- A venture capital fund has "appointed" a computer algorithm to its board
- The software tool analyzes financial trends to make investment recommendations in the life sciences sector
- Study: Although many jobs are at risk of automation in the next two decades, management roles are among the most resilient
- Most at risk are low-skilled roles that involve little interaction with others, and little creativity
It's a common saying that one day all our jobs will be done by robots, but top executives may not have expected their position in the C-suite to be under threat so soon.
A Hong Kong venture capital fund recently appointed a computer algorithm to its board of directors, claiming to be the first company of its kind to give a machine an "equal vote" when it comes to investment decisions.
The firm, Deep Knowledge Ventures (DKV), which invests in companies researching treatments for age-related diseases and regenerative medicine, uses the algorithm to analyze financing trends to make investment recommendations in the life sciences sector.
"We were attracted to a software tool that could in large part automate due diligence and use historical data-sets to uncover trends that are not immediately obvious to humans surveying topline data," said DKV senior partner Dmitry Kaminskiy when the company announced the board "appointment" in May.
Aging Analytics, the research agency that licensed the tool to DKV, expects other venture capital and investment funds to take up the technology.
But whether the move signals a new direction for the industry, as DKV suggests, remains to be seen.
Michael Osborne, an associate professor in machine learning at the University of Oxford, is skeptical.
Last year, Obsorne co-authored a study on the susceptibility of more than 700 different occupations to computerization.
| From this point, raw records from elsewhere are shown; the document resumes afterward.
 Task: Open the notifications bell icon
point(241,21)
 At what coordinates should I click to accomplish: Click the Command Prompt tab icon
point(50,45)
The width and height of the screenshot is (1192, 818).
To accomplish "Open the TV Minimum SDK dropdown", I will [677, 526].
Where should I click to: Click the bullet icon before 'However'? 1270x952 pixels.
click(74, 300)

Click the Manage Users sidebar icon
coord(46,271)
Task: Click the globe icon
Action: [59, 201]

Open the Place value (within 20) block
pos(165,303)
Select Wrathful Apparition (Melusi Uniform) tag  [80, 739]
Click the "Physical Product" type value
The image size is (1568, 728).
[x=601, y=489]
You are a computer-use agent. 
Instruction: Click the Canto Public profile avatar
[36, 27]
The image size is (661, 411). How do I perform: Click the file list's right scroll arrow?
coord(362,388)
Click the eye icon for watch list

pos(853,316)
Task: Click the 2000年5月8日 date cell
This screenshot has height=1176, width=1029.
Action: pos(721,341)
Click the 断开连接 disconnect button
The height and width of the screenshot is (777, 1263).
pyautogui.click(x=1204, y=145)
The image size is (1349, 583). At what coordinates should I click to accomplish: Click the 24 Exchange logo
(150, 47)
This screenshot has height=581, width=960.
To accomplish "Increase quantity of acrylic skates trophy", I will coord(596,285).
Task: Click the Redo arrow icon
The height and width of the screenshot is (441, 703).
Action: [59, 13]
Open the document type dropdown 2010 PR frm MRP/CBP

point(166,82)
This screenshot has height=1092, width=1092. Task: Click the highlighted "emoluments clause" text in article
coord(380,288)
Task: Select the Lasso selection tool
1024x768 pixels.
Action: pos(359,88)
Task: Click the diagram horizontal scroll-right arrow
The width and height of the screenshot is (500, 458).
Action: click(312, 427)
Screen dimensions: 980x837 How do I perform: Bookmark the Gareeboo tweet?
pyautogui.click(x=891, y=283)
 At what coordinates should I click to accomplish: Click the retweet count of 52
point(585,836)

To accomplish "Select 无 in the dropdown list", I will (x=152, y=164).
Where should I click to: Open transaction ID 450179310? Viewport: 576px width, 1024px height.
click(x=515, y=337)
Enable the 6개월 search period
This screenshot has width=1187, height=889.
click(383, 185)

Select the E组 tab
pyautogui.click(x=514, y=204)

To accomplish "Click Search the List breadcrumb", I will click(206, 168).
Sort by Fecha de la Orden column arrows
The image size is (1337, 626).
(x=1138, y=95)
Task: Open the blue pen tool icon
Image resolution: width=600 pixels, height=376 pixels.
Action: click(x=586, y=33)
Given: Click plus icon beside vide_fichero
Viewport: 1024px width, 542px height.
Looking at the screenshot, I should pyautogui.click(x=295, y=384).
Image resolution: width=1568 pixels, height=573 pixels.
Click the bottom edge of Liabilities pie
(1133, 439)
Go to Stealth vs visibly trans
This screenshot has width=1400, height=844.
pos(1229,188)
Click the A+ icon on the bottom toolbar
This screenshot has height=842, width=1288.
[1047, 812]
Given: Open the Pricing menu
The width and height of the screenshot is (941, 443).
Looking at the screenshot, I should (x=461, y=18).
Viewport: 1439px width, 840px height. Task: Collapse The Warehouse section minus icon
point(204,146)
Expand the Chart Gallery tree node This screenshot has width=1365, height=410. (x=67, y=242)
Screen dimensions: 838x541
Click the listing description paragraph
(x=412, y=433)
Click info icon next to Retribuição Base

His research showed that around 47% of jobs in the United States were at high risk of automation over the next twenty years.
But management occupations were among the least susceptible to automation, according to the findings.
"To be a fully functioning board member, you'd have to spend a lot of your time trying to reason with and arrive at understandings with other board members, and certainly the kind of algorithm that this particular company (DKV) is proposing won't be able to do that," Osborne said.
"Essentially, all I think they're doing is using the predictions made by this algorithm as kind of a starting point for discussion on the board, which I think is a totally reasonable thing to do, but I think it's a bit of a gimmick to call that an actual board member."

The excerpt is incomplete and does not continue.